Description of the task: For this listing, the lines between the one holding "This screenshot has height=1037, width=1910." and the one holding "Activate the rubber-band", inclusive, must be set down exactly.

Dataset:
·····

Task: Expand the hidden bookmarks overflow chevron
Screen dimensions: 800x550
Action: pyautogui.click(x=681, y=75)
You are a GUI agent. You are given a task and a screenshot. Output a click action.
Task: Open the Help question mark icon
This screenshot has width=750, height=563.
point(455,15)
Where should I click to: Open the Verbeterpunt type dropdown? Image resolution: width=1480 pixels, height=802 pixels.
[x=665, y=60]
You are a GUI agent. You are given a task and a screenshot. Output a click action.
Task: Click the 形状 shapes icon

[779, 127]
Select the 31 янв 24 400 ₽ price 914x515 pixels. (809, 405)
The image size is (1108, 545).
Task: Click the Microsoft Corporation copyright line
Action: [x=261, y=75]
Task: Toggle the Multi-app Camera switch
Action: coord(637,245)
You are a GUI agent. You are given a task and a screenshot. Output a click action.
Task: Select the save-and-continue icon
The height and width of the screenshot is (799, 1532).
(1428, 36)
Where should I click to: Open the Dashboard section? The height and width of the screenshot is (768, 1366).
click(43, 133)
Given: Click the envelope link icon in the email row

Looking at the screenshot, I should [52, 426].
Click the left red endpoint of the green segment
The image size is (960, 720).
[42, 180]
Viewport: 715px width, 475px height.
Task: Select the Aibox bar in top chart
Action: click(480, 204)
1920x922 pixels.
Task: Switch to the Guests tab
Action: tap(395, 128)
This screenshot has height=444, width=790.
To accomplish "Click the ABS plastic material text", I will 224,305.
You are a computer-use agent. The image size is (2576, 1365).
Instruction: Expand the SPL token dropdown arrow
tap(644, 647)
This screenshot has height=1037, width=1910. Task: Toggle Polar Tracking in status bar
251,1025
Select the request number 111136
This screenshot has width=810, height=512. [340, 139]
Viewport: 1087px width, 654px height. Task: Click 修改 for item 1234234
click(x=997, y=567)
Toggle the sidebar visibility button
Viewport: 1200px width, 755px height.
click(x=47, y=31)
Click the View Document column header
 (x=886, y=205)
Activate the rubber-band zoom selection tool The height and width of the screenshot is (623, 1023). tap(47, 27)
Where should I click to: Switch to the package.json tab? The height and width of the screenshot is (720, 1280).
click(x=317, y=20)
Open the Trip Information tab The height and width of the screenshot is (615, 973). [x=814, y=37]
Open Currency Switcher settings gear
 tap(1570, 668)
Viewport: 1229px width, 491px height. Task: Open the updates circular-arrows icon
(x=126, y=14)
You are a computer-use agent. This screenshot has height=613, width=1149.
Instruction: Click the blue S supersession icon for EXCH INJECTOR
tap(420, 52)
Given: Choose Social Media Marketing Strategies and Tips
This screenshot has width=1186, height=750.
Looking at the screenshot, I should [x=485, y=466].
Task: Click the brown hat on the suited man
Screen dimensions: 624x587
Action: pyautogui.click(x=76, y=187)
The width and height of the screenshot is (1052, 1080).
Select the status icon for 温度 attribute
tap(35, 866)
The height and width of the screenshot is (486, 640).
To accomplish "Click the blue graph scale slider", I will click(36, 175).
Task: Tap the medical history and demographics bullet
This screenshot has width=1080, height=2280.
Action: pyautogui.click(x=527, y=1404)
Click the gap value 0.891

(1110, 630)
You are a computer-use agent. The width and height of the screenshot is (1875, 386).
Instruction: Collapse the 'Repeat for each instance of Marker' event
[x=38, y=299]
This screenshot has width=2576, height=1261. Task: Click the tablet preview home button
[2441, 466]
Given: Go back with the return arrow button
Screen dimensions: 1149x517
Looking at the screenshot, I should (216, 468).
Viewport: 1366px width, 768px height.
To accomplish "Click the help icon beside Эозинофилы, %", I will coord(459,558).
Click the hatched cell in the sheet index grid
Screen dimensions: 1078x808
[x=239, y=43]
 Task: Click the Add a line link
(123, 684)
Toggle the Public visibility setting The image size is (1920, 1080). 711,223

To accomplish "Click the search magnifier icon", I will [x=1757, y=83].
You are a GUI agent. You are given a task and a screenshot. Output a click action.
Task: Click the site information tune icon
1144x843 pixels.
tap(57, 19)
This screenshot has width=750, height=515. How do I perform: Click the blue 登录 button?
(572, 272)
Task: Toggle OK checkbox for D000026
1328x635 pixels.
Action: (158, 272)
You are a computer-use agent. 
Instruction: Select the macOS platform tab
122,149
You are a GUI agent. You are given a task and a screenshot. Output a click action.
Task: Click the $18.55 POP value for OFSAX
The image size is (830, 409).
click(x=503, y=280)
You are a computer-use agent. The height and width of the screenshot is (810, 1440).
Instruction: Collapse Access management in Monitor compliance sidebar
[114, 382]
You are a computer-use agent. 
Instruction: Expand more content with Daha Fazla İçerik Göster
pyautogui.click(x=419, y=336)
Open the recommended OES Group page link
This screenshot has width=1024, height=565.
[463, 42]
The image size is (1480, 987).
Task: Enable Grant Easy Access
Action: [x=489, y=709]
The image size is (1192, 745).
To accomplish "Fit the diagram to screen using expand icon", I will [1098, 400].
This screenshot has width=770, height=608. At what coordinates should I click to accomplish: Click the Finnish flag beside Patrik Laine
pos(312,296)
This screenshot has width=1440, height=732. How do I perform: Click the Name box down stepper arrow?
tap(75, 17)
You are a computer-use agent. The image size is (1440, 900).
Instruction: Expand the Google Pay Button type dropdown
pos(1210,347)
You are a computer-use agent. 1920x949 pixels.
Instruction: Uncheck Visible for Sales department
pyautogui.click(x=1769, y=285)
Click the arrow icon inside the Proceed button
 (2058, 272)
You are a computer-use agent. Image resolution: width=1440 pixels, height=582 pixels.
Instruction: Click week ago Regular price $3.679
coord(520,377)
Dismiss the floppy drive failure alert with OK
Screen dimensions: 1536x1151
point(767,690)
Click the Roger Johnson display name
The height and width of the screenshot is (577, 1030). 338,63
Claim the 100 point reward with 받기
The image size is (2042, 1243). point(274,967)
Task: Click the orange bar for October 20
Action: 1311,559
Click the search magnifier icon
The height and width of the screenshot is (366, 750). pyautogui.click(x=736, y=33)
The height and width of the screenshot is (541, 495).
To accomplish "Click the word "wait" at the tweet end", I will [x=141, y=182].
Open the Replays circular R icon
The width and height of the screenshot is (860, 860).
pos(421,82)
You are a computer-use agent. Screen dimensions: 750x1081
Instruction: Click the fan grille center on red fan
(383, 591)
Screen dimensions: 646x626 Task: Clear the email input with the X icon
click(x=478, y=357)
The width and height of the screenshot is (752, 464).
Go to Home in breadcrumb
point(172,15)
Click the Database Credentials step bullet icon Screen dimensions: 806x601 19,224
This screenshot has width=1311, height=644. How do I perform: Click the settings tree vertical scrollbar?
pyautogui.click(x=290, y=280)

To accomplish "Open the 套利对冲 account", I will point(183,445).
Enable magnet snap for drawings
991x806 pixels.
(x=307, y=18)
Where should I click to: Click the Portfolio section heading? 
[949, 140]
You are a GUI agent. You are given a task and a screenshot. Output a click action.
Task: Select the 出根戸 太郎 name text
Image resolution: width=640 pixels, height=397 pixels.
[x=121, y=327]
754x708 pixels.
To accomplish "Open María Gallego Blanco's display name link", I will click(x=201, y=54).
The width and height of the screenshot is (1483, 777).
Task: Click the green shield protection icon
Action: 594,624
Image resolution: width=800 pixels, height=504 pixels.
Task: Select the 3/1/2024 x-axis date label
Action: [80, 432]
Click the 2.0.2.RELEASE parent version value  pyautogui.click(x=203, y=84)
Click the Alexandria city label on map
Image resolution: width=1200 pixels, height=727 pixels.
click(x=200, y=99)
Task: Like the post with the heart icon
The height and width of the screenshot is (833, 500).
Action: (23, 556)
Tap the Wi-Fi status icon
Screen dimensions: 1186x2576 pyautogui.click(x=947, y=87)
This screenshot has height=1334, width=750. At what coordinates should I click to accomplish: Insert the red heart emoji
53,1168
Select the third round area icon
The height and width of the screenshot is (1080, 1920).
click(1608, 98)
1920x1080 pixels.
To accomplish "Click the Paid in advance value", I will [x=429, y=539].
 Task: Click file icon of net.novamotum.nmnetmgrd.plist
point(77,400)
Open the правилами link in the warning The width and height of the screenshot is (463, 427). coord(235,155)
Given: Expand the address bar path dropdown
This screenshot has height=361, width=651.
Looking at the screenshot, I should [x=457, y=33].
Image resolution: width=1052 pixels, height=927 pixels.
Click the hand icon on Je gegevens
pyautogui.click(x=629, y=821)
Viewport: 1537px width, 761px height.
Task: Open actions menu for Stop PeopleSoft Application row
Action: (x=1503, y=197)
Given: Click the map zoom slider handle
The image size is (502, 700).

·····

Exercise output:
This screenshot has height=1037, width=1910. Task: Toggle Polar Tracking in status bar
251,1025
Select the request number 111136
This screenshot has width=810, height=512. [340, 139]
Viewport: 1087px width, 654px height. Task: Click 修改 for item 1234234
click(x=997, y=567)
Toggle the sidebar visibility button
Viewport: 1200px width, 755px height.
click(x=47, y=31)
Click the View Document column header
 (x=886, y=205)
Activate the rubber-band zoom selection tool The height and width of the screenshot is (623, 1023). tap(47, 27)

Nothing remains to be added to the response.